Click here if you prefer to read this post on Medium.com (5 minute read). Click here to look at the data visualization only on visualizing.org.
In this post I have rekindled one of my earlier data analysis and visualization projects from last year, about my explorations of conflict and insurgence dynamics using data from the GDELT event dataset and a simple epidemiological SIR model. The data visualization was done in Matlab, so it is a bit chunky, but please go ahead and check it out here.
Last year, I have started writing a paper about my the results of my exploration, but it is not ready yet. Meanwhile, here are the brief findings.
While the social dynamics that may drive social unrest events have been extensively studied recently and the general patterns regarding the distribution of event-sizes and timings are well-known, I tried to delve deeper into the problem and attempt to gain an insight into individual event dynamics. Using an event classification based on news reports from the Global Database of Events, Language and Tone (GDELT), I looked at social unrest events of different types across different scales and timelines and find that there is an underlying repetitive pattern in their dynamic. Using this information, I postulated a simple SIR system dynamics model and simulated it for various types of social unrest for the period covered by GDELT, including all armed conflicts and major protests between 1979 and 2014. I found that the great majority of unrests are characterized by very similar diffusion and decay rates, independent of their place, time or duration, thus implying a scale-free structure. What is even more interesting is that the variation of these parameters is also small when comparing across different unrest types, such as conflicts and nonviolent protests. The Achilles-heel of the analysis is the establishment of the correlation between actual events and the news reports covering them, for which there is limited literature. I tried to demonstrate the validity of this conjecture through semantic mining in Wikipedia and the BBC Country Profiles databases. So far, I found that there might be a possible universality in the dynamics and this could offer extensibility to dynamics disaster relief programs or social gatherings.
The data exploration website presents large, horizontal timelines for all countries and it visualizes the 4 main GDELT Event datasets:
- Verbal cooperation
- Verbal conflict
- Material cooperation
- Material conflict
Scrolling over the timeline, one can see the major events that were important in the country’s recent history. Conflict or insurgent periods are highlighted – including conflicts in neighboring countries or remote countries but in which the country in question was directly involved.

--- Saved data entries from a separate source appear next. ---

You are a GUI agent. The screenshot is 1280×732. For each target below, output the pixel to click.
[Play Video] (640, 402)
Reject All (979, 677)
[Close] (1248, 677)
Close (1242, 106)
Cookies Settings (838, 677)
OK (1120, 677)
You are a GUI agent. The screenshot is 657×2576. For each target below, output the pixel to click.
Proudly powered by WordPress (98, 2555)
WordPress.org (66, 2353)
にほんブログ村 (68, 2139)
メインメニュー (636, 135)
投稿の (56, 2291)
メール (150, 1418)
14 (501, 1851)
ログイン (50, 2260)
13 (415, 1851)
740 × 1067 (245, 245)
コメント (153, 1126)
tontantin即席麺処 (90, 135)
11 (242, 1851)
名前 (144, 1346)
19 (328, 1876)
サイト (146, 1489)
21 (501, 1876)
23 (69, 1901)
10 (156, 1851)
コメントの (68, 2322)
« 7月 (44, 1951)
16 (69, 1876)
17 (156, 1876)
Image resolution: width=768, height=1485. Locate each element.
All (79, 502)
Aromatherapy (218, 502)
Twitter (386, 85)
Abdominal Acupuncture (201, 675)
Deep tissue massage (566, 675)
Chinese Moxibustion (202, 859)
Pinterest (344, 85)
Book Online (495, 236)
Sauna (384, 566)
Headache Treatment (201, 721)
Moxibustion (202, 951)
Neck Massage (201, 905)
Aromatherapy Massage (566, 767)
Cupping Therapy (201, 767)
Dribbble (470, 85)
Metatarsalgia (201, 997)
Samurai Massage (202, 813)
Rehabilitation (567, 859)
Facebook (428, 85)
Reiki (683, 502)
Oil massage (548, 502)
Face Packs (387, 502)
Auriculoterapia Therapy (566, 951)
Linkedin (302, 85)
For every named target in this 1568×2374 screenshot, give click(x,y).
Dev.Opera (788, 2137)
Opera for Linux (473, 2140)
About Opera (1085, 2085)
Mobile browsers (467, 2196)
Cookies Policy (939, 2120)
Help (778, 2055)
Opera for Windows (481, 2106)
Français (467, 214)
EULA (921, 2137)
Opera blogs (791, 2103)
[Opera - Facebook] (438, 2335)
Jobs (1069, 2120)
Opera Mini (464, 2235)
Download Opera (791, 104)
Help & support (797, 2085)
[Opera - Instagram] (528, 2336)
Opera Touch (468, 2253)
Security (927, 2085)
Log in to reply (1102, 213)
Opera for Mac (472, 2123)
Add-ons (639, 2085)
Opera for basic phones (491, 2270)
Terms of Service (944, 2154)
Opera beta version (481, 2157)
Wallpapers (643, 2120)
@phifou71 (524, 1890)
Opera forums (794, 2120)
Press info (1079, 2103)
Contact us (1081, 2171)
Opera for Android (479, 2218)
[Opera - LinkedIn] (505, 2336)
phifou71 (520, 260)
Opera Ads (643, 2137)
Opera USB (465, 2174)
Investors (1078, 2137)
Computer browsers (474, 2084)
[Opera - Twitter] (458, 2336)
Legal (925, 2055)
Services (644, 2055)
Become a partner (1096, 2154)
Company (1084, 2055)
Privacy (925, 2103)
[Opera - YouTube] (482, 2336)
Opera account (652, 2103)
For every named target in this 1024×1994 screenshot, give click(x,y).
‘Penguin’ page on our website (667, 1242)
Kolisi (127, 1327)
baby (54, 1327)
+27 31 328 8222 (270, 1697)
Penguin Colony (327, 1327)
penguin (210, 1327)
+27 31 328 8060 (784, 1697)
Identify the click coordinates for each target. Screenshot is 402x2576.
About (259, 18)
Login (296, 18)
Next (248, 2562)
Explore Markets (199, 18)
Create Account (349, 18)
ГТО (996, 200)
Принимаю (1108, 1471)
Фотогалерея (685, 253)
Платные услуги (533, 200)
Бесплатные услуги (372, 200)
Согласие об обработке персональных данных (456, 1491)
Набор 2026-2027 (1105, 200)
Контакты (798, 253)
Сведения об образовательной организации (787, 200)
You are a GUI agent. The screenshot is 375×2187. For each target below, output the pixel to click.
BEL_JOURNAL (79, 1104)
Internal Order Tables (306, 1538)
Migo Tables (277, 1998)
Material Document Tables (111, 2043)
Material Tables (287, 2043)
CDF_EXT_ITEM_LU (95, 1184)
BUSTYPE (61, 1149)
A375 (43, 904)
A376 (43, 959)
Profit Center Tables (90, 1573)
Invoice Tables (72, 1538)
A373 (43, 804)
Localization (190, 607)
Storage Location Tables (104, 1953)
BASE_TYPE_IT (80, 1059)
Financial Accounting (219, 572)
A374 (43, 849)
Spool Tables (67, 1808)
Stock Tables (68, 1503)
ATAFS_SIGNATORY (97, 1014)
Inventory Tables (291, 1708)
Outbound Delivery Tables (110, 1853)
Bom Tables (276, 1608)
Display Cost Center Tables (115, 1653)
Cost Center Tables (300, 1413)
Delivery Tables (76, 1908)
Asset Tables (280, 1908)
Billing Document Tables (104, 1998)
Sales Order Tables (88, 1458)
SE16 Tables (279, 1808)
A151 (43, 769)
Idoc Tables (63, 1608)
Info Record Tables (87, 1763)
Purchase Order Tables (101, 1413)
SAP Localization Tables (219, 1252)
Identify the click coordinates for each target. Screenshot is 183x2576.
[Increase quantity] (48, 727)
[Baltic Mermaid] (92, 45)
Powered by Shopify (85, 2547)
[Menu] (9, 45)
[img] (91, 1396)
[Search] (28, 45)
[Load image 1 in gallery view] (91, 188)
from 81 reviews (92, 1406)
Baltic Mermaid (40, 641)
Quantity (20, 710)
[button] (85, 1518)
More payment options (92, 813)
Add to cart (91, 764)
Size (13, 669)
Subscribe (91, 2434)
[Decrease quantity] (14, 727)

There is a also a mode to visualize the cross-correlations between the 4 datasets.
We can observe that unrest events or conflicts exhibit very similar dynamics, even across different timescales, may this be days, months, years or sometimes even decades. Another more subtle pattern emerges as well – conflicts tend to exhibit 2-3 major cycles and usually the scale of the second cycle is lower than that of the first one. Quite astonishingly, the scale of the peak of this second cycle is about 50% of the first peak in the great majority of the times.
What is even more interesting that this pattern seems to keep returning regardless of the duration of the conflict, or whether we are looking at a small uprising of students or a full-blown war. I have pasted a few representative examples below – without any intention of completeness or selective sampling.
A large number of unrest events are very well described by a pair of two SIV (Susceptible – Insurgent – Veteran, analogous to Susceptible – Infected – Recovered – SIR) cycles: a large, general cycle, typically the outbreak of an insurgency, triggered by some major incident and a second, usually smaller, but sometimes larger (in amplitude) cycle, possibly representing that people are relentless to go back to fighting only once, although this might just be a particularity of data splitting, or unrest start and end designation and classification rules. Another important finding is in the distributions of fits: It seems that the great majority of events are characterized by very similar diffusion and decay rates, independent of their place, time or duration, thus implying a scale-free structure. What is even more interesting is that the variation of these parameters is also small when comparing across different event types, such as conflicts and nonviolent protests.
So I just wanted to share these thoughts, I’ll pick up the writing and finish the paper soon, so stay tuned!
This post describes the analysis and visual data exploratory that I have created when looking at the GDELT Event dataset. The data processing and visualization has been mostly done using Matlab, but I have plans of upgrading it to D3.js. Stay tuned and if you liked this post or have any questions or thoughts, Like, Share, Comment, and Subscribe!
4 thoughts on “Insurgent Dynamics: A systematic analysis of social unrest using the GDELT Event database”
The GDELT project featured this post on their official blog! Thanks guys!
Wonderful analysis. Looking forward to the day we can predict the lifespan of conflicts. You mentioned that the “Achilles-heel” is in establishing correlation between actual events and their news reports. Perhaps one indirect way is to check whether news reports themselves have a constant decay rate for other significant but non-conflict events, such as elections or regional trade negotiations.
True, GDELT does some of that normalizing by default, but its definitely worth looking into it!